Exercise-induced air trapping is referred to as dynamic hyperinflation. Patients with chronic obstructive pulmonary disease (COPD) are particularly susceptible to dynamic hyperinflation. Common questions include:
- What causes dynamic hyperinflation?
- What are its clinical manifestations?
- How is it diagnosed?
- What is the treatment?
The pathophysiology, clinical presentation, diagnosis, and treatment of dynamic hyperinflation in patients with COPD are reviewed here. The diagnosis and treatment of COPD are discussed separately. (See "Chronic obstructive pulmonary disease: Definition, clinical manifestations, diagnosis, and staging" and "Management of stable chronic obstructive pulmonary disease".)
Lung volumes remain stable when the tidal volume is completely exhaled prior to the initiation of the next breath. Tidal volume increases during exercise (figure 1). Therefore, maintenance of stable lung volumes requires that expiratory muscles be recruited to elevate pleural and alveolar pressure, increase expiratory flow, and force the increased tidal volume to be completely exhaled prior to the next breath.
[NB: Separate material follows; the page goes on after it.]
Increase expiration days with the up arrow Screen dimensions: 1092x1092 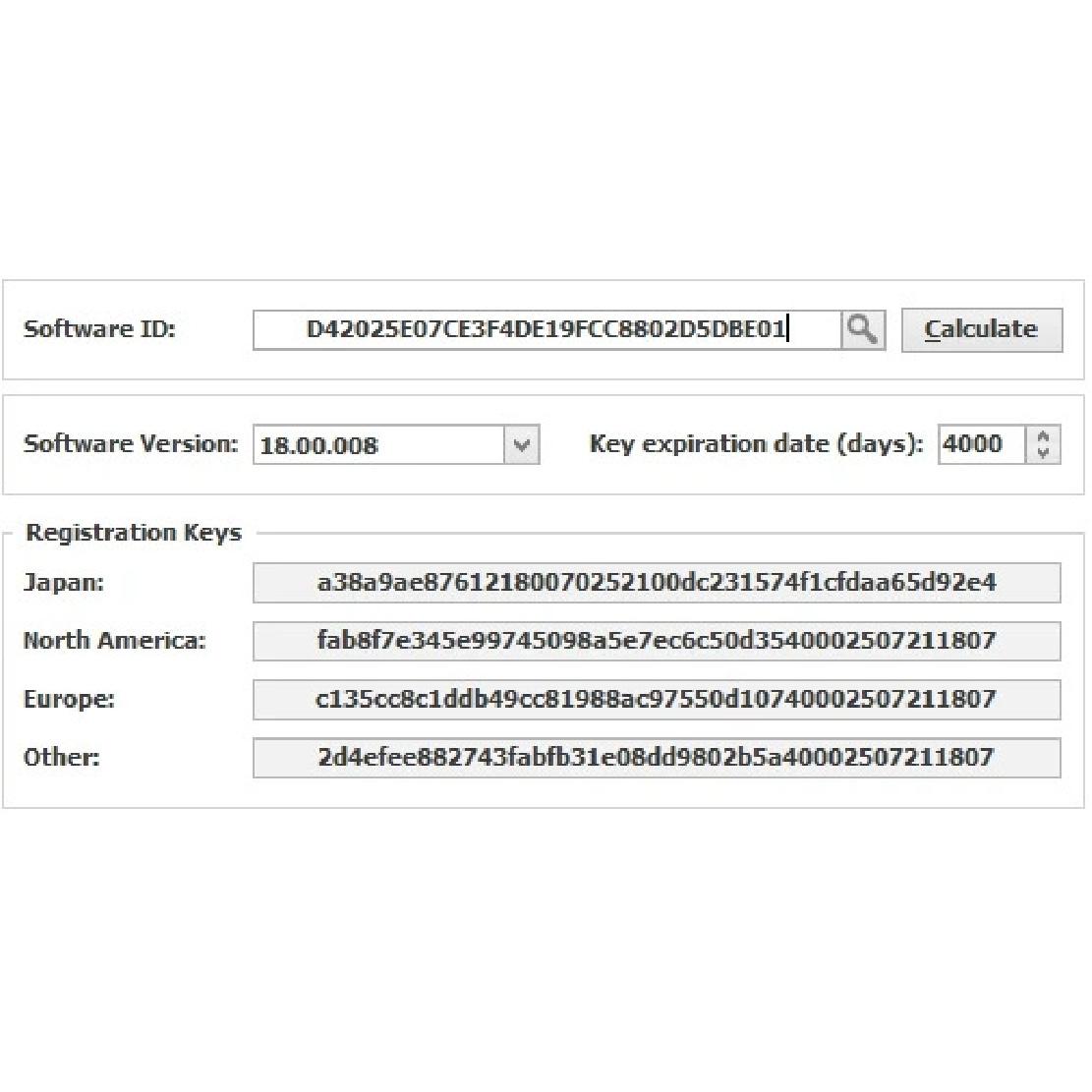pos(1043,434)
Hyperinflation — Hyperinflation exists when the end-expiratory lung volume is increased, usually due to an airflow limitation. Hyperinflation acts as a compensatory mechanism. At higher lung volumes, there is decreased airway resistance and increased elastic recoil, resulting in improved expiratory flow. Two types of hyperinflation can be distinguished: static and dynamic.